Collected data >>

......

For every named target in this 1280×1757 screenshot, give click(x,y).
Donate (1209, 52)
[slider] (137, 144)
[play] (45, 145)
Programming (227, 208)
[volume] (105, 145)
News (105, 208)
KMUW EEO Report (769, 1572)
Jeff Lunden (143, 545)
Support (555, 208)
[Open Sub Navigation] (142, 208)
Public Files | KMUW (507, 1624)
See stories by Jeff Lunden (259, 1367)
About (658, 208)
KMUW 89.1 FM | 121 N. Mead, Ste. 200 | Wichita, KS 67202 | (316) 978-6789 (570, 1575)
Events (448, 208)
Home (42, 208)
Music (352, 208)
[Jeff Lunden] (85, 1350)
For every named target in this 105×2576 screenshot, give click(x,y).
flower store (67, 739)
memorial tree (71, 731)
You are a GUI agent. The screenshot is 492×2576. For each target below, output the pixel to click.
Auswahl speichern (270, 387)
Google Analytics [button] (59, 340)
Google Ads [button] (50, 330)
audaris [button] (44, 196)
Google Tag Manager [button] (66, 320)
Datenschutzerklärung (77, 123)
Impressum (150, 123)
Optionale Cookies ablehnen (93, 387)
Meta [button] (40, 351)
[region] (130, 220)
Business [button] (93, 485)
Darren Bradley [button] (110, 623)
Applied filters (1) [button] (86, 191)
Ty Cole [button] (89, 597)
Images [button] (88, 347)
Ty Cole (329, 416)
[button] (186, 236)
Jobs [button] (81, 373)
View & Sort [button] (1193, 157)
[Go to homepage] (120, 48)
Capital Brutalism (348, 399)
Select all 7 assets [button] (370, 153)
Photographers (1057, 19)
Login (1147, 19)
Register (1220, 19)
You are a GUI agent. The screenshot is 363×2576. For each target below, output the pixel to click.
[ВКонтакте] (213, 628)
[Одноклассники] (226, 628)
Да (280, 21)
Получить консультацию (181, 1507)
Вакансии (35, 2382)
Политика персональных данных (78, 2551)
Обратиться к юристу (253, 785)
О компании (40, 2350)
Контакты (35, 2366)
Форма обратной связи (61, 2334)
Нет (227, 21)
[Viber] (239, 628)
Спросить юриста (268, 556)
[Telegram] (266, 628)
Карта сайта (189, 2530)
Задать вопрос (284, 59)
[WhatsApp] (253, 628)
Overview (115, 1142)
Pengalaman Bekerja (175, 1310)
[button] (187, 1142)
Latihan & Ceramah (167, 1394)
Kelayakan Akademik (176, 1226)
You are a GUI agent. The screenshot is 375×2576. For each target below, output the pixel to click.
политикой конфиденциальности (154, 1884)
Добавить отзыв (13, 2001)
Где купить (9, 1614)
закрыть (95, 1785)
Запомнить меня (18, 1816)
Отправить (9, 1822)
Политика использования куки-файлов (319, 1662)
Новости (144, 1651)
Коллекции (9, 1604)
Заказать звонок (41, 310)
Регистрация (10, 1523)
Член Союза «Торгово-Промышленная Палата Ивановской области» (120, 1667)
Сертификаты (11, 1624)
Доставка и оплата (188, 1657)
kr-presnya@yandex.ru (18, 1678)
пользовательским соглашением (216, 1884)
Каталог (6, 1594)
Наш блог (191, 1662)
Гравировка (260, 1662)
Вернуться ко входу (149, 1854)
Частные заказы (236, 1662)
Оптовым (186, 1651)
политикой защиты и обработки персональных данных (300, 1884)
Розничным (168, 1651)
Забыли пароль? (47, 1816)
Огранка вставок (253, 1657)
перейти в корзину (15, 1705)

......

Task prompt >> Wherever the string "политикой" occurs in the records, copy the line it is in.

Expected output >>
политикой конфиденциальности (154, 1884)
политикой защиты и обработки персональных данных (300, 1884)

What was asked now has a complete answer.